**Task to complete**
Going from the top of the data below, give again each line through the one containing "Click the yellow", both ends kept.

**Records for this task**
►
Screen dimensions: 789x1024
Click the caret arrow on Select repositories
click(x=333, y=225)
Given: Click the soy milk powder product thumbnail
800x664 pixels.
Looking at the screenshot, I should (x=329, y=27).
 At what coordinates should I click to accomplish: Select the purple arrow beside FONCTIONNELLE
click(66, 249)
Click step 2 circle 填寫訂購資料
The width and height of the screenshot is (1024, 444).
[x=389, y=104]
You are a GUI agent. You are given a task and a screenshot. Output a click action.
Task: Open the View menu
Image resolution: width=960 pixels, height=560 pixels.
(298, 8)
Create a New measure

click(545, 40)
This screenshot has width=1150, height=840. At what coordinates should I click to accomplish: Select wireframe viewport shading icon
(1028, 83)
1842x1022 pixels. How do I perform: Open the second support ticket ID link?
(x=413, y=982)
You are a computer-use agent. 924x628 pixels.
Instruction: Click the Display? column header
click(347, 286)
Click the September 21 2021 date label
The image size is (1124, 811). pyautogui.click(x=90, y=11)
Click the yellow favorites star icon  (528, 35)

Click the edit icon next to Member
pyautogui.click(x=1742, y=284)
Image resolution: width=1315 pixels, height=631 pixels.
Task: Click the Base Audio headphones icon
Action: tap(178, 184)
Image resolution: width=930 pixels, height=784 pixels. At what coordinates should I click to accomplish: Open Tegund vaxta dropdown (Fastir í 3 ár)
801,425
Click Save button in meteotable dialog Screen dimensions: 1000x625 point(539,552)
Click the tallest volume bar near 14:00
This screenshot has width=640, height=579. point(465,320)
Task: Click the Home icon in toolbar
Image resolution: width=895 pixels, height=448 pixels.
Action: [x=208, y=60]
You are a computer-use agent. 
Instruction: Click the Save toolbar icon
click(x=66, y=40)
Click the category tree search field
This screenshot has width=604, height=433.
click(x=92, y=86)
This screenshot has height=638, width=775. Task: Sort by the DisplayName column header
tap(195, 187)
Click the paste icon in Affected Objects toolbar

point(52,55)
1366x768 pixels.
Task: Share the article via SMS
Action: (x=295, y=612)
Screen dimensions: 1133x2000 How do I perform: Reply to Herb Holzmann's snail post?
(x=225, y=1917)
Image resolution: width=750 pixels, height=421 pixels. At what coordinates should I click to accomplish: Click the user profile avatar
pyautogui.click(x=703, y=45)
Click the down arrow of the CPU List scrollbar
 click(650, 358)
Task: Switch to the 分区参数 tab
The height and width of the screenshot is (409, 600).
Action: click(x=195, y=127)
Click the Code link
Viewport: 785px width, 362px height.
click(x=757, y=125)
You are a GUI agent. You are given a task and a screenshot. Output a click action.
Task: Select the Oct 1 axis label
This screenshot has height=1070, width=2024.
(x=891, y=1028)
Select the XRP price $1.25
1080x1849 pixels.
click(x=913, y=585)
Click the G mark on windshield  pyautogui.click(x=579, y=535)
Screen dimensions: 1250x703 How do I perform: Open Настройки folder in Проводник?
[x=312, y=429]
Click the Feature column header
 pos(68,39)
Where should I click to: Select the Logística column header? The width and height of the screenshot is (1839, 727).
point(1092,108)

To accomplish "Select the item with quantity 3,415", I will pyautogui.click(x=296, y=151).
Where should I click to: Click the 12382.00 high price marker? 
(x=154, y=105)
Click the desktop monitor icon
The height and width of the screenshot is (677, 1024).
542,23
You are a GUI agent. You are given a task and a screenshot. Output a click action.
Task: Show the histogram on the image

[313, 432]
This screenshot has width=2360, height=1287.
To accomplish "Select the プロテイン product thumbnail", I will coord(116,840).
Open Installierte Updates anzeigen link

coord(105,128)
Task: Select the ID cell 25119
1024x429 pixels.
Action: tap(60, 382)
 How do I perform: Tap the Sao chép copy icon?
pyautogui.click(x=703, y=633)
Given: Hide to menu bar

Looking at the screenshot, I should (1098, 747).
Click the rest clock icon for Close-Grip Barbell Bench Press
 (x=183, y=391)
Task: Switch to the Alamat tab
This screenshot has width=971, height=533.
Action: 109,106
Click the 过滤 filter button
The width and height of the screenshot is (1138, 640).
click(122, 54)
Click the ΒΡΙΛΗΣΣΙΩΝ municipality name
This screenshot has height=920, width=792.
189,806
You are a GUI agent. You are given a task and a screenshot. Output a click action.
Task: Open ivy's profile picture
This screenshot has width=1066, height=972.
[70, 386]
◄
**Result of this task**
Screen dimensions: 789x1024
Click the caret arrow on Select repositories
click(x=333, y=225)
Given: Click the soy milk powder product thumbnail
800x664 pixels.
Looking at the screenshot, I should (x=329, y=27).
 At what coordinates should I click to accomplish: Select the purple arrow beside FONCTIONNELLE
click(66, 249)
Click step 2 circle 填寫訂購資料
The width and height of the screenshot is (1024, 444).
[x=389, y=104]
You are a GUI agent. You are given a task and a screenshot. Output a click action.
Task: Open the View menu
Image resolution: width=960 pixels, height=560 pixels.
(298, 8)
Create a New measure

click(545, 40)
This screenshot has width=1150, height=840. At what coordinates should I click to accomplish: Select wireframe viewport shading icon
(1028, 83)
1842x1022 pixels. How do I perform: Open the second support ticket ID link?
(x=413, y=982)
You are a computer-use agent. 924x628 pixels.
Instruction: Click the Display? column header
click(347, 286)
Click the September 21 2021 date label
The image size is (1124, 811). pyautogui.click(x=90, y=11)
Click the yellow favorites star icon  (528, 35)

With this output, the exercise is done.